This article was published 24/10/2014 (3149 days ago), so information in it may no longer be current.
In the name of prevention, fans of minor hockey in Winnipeg can expect to see a police presence in local rinks this winter.
Hockey Winnipeg, which oversees the minor hockey program in the city, confirmed this morning that members of the Winnipeg Police Service community relations department will be dropping by city hockey rinks periodically to help promote good behavior during the minor hockey experience.
Hockey Winnipeg president Don MacIntosh said the Checking In program, initiated by the WPS community relations department over the summer, will help curb the recent wave of inappropriate behavior — both on the ice and off — that brought unwanted headlines to the organization last season.

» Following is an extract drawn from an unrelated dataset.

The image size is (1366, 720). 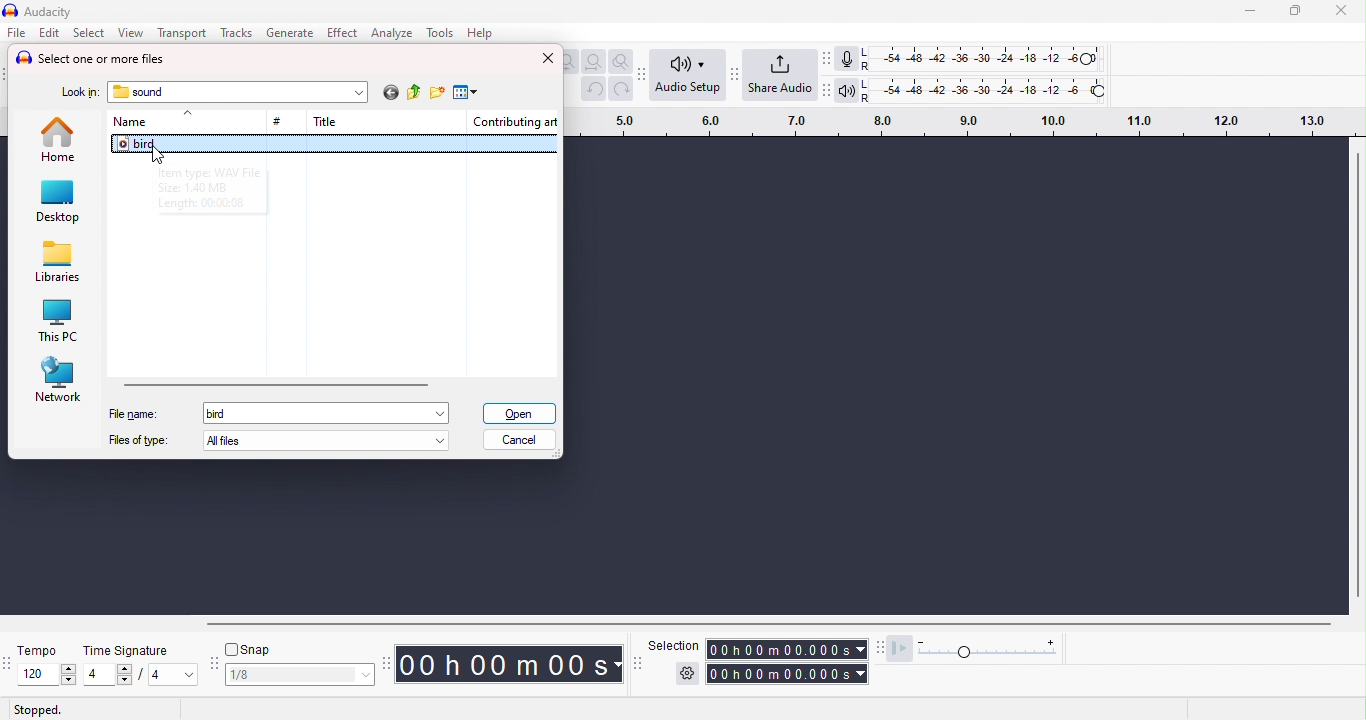 What do you see at coordinates (904, 648) in the screenshot?
I see `play at speed/play at speed once` at bounding box center [904, 648].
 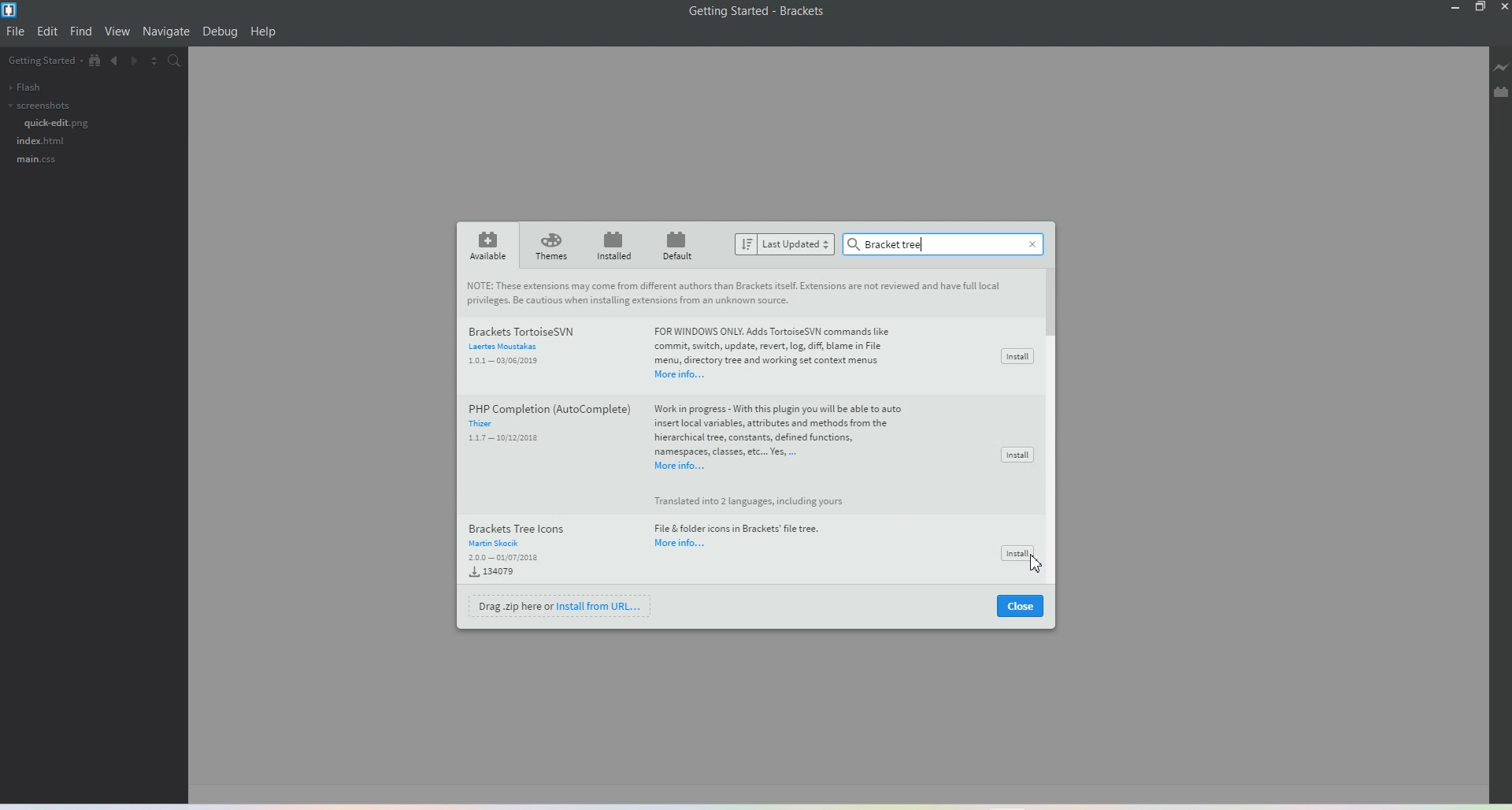 What do you see at coordinates (57, 123) in the screenshot?
I see `quick-edit.png` at bounding box center [57, 123].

“We thought it was a fantastic idea,” MacIntosh said. “It gives us another opportunity to educate parents, coaches and players about the requirements for respect in the game.”
The program, believed to be the first of its kind in Canada, is designed to accomplish two things. One, police members will be on hand at minor hockey games passing out literature regarding fair play and respect in sport to parents, coaches and players. That’s the education component. The second goal of the visits is to serve as a visual reminder to parents and coaches that any sort of behavior that’s deemed outside Hockey Winnipeg’s Rick Behavioral Policy will not be tolerated.
Possible scenarios where police may intervene include abuse towards officials, abuse towards other parents and abuse towards opposition players/coaches.
MacIntosh said there could even be an instance where WPS members will be alerted to a game that could carry the potential for fireworks, though he hopes it doesn’t come to that.
“It’s like seat belt legislation,” MacIntosh said. “You can educate people and work together through various policies, but without enforcement you’re really not driving the point home. Our main goal is to simply educate people. We hope that it doesn’t come to enforcement.”
Minor hockey’s image in the province absorbed a few big body checks last season, with a handful of incidents at rinks requiring visits from the authorities.
A tournament in Fargo involving Winnipeg parents led to the couple receiving a three-year ban for their off-ice actions at a game, while police and RCMP were called to intervene in games at Southdale Community Centre and in Stonewall.
The police presence is just another step in addressing the increase of abuse at minor hockey games. Last February, Hockey Winnipeg made the decision to introduce the Respect in Sport program. Parents, who wish to have their child participate in hockey this season, must complete the questionnaire before they are allowed to register.
MacIntosh said the response has been overwhelming, with approximately 7,500 parents going through the process.
“It’s been beyond our expectations,” he said. “I expected some negativity and push-back from parents, but the response has been exceptional. People are taking ownership of the some of the issues we have in minor hockey.”